- _Input data_
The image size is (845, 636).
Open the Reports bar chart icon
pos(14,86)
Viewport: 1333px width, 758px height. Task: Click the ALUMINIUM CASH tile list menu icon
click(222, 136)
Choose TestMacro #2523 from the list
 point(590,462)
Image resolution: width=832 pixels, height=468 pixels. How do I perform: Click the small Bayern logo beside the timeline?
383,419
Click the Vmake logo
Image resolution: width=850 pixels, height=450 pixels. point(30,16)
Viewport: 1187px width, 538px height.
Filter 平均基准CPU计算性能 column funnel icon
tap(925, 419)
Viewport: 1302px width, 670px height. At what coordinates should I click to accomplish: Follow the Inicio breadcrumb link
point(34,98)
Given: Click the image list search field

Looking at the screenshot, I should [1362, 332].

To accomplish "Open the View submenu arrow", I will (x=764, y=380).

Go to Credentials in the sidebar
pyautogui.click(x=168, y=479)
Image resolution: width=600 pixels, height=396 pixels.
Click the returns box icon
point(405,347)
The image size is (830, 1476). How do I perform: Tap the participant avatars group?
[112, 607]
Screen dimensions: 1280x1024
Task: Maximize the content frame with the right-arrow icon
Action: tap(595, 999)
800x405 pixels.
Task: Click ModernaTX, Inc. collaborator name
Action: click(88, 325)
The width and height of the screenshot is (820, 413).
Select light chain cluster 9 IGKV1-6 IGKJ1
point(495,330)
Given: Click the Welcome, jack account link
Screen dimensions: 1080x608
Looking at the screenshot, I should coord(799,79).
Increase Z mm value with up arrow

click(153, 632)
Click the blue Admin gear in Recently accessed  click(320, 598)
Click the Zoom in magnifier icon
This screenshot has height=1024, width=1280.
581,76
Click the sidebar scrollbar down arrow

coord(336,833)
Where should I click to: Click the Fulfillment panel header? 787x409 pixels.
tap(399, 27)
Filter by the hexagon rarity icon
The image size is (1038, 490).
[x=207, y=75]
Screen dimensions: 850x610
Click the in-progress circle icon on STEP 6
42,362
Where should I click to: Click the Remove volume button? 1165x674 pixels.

- _Work to complete_
What are the lines from the one containing "Given: Click the image list search field" to the end of the material above? Return them exactly, and only them.

- _Solution to the exercise_
Given: Click the image list search field

Looking at the screenshot, I should [1362, 332].

To accomplish "Open the View submenu arrow", I will (x=764, y=380).

Go to Credentials in the sidebar
pyautogui.click(x=168, y=479)
Image resolution: width=600 pixels, height=396 pixels.
Click the returns box icon
point(405,347)
The image size is (830, 1476). How do I perform: Tap the participant avatars group?
[112, 607]
Screen dimensions: 1280x1024
Task: Maximize the content frame with the right-arrow icon
Action: tap(595, 999)
800x405 pixels.
Task: Click ModernaTX, Inc. collaborator name
Action: click(88, 325)
The width and height of the screenshot is (820, 413).
Select light chain cluster 9 IGKV1-6 IGKJ1
point(495,330)
Given: Click the Welcome, jack account link
Screen dimensions: 1080x608
Looking at the screenshot, I should coord(799,79).
Increase Z mm value with up arrow

click(153, 632)
Click the blue Admin gear in Recently accessed  click(320, 598)
Click the Zoom in magnifier icon
This screenshot has height=1024, width=1280.
581,76
Click the sidebar scrollbar down arrow

coord(336,833)
Where should I click to: Click the Fulfillment panel header? 787x409 pixels.
tap(399, 27)
Filter by the hexagon rarity icon
The image size is (1038, 490).
[x=207, y=75]
Screen dimensions: 850x610
Click the in-progress circle icon on STEP 6
42,362
Where should I click to: Click the Remove volume button? 1165x674 pixels.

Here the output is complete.